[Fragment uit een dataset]
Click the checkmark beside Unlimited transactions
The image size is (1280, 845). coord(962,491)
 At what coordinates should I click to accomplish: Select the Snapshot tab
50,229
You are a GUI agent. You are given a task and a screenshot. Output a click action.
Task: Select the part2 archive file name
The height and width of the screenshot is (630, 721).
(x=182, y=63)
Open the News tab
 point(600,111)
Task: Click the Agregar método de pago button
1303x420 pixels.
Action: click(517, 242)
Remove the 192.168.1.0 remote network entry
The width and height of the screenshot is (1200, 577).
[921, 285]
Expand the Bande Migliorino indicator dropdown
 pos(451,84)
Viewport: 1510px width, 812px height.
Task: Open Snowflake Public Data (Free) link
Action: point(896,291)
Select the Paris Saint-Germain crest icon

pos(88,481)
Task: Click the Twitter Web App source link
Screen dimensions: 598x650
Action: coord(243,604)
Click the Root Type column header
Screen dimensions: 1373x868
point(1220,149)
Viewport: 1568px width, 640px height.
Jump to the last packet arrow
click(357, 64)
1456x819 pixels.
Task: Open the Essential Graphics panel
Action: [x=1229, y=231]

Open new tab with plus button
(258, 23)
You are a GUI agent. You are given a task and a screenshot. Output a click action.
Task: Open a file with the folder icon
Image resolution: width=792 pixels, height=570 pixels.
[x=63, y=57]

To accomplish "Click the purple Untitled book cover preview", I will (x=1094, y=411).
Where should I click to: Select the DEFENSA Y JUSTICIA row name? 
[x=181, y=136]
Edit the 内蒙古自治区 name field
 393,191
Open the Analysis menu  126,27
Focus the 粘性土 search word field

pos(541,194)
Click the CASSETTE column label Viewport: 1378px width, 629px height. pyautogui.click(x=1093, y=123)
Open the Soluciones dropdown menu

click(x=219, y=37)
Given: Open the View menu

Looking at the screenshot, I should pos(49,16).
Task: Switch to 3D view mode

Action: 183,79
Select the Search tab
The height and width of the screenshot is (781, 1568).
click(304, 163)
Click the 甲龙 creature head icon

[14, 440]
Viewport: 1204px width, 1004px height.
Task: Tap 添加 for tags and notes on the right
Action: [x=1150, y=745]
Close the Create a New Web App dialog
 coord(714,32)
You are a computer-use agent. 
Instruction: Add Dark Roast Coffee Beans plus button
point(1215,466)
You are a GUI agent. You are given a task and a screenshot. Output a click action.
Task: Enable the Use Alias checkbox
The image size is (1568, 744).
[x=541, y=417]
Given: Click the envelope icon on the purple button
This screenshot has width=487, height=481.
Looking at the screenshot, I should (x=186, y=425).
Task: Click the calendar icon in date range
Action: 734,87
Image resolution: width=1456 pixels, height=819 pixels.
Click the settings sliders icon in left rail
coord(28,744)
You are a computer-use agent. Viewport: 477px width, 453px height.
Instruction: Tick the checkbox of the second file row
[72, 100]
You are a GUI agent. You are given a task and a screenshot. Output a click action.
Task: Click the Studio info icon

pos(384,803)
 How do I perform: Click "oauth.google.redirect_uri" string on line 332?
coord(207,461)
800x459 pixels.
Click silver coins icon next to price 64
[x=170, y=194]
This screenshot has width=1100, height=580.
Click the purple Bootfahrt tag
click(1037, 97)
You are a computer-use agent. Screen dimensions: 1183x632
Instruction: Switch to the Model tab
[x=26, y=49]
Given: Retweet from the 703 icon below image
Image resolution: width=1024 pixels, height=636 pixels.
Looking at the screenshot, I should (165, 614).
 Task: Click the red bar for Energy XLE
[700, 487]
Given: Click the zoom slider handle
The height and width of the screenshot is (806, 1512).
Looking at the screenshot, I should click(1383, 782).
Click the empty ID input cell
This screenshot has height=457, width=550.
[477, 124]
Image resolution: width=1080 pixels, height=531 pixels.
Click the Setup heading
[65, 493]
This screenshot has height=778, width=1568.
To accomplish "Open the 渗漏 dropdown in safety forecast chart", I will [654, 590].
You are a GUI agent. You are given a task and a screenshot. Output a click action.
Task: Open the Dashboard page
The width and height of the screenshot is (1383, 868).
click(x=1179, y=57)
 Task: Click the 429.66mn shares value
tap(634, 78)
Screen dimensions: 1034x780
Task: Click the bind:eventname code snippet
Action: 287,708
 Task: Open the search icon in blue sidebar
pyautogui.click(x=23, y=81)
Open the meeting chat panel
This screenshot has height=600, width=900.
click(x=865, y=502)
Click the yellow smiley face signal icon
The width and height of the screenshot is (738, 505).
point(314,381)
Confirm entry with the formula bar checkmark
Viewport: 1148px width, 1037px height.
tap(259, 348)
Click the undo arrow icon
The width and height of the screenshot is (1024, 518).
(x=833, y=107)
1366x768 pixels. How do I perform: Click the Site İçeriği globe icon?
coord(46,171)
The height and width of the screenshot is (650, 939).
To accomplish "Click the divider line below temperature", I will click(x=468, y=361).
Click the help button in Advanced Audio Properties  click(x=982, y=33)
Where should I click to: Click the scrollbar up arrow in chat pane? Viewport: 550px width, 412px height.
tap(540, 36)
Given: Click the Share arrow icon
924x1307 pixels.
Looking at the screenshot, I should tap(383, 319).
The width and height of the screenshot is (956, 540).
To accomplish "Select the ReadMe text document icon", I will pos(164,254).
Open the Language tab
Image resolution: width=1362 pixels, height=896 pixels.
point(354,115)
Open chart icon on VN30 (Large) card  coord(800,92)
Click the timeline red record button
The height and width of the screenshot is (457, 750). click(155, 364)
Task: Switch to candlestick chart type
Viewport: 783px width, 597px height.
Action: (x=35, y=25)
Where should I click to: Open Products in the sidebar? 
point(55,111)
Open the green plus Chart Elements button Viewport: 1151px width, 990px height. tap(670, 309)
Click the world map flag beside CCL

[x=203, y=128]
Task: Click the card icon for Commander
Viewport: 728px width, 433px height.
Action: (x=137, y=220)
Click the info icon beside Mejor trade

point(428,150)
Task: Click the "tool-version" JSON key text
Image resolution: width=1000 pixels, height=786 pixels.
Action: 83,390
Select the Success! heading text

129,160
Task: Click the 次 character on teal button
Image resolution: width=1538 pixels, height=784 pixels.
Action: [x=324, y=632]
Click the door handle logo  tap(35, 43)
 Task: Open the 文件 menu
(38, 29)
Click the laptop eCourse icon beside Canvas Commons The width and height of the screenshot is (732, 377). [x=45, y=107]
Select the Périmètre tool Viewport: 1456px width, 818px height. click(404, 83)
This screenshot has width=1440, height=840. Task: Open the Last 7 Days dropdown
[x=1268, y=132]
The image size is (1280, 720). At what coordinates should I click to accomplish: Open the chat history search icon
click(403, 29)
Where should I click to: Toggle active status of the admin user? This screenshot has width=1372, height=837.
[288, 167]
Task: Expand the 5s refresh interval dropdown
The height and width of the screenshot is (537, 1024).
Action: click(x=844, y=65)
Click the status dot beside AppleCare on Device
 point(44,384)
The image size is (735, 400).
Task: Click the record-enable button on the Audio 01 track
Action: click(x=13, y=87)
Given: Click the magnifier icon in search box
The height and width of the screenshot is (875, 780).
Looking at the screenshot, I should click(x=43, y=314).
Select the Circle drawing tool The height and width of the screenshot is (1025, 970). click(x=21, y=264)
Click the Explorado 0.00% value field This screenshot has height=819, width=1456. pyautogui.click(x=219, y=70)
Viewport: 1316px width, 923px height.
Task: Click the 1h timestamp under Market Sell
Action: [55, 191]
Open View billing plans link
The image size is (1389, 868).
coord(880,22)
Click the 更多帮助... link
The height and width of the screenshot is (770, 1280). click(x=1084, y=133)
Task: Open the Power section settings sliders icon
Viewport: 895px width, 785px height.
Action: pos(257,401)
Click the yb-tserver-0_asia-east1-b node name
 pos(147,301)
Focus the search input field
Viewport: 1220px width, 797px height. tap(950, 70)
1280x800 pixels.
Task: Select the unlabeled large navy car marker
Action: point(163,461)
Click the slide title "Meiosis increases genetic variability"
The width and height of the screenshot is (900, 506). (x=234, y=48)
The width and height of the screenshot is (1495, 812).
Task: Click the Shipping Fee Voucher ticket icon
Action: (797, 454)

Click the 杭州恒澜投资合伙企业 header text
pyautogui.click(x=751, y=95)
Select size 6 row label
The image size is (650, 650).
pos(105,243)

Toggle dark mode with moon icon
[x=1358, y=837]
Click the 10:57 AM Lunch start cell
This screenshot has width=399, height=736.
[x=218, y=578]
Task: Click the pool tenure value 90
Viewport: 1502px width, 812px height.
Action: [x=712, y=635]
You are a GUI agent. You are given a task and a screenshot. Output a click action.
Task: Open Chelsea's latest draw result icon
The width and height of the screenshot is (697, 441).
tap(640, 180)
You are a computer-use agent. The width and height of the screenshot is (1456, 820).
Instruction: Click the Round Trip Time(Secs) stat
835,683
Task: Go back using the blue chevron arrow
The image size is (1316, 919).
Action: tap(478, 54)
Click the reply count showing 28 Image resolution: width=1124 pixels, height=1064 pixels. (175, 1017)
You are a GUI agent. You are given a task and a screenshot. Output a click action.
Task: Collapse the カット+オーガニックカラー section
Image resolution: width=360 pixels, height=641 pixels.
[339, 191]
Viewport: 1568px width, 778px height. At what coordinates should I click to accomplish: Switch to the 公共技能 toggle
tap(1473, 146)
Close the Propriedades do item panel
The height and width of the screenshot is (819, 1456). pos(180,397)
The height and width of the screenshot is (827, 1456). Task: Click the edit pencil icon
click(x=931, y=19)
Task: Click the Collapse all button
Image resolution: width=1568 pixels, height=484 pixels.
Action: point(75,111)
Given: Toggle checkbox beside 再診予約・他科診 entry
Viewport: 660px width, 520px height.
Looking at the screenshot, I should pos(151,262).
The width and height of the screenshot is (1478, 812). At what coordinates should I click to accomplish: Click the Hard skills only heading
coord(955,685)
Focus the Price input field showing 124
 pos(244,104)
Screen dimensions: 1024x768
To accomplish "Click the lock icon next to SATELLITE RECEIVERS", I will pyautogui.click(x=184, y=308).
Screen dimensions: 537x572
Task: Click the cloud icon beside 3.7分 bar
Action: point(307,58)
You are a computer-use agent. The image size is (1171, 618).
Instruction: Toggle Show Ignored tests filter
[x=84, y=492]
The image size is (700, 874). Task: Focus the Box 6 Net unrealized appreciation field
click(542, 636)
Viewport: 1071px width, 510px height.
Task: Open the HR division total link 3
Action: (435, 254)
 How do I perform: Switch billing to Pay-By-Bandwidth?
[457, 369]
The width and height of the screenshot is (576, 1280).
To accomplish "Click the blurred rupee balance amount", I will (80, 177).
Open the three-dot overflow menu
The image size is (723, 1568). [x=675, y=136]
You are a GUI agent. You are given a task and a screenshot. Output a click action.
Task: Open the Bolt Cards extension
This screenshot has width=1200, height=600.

→ Opdracht: Zoek in het fragment alle regels op waarin het woord "size" voorkomt, en schrijf elk van die regels volledig over.

→ Volledig antwoord:
The image size is (1280, 845). coord(962,491)
The image size is (1568, 744).
The image size is (1280, 720). At what coordinates should I click to accomplish: Open the chat history search icon
The image size is (735, 400).
The image size is (1389, 868).
Select size 6 row label
The image size is (650, 650).
The image size is (1316, 919).
You are a computer-use agent. The image size is (1171, 618).
The image size is (700, 874). Task: Focus the Box 6 Net unrealized appreciation field
The image size is (723, 1568). [x=675, y=136]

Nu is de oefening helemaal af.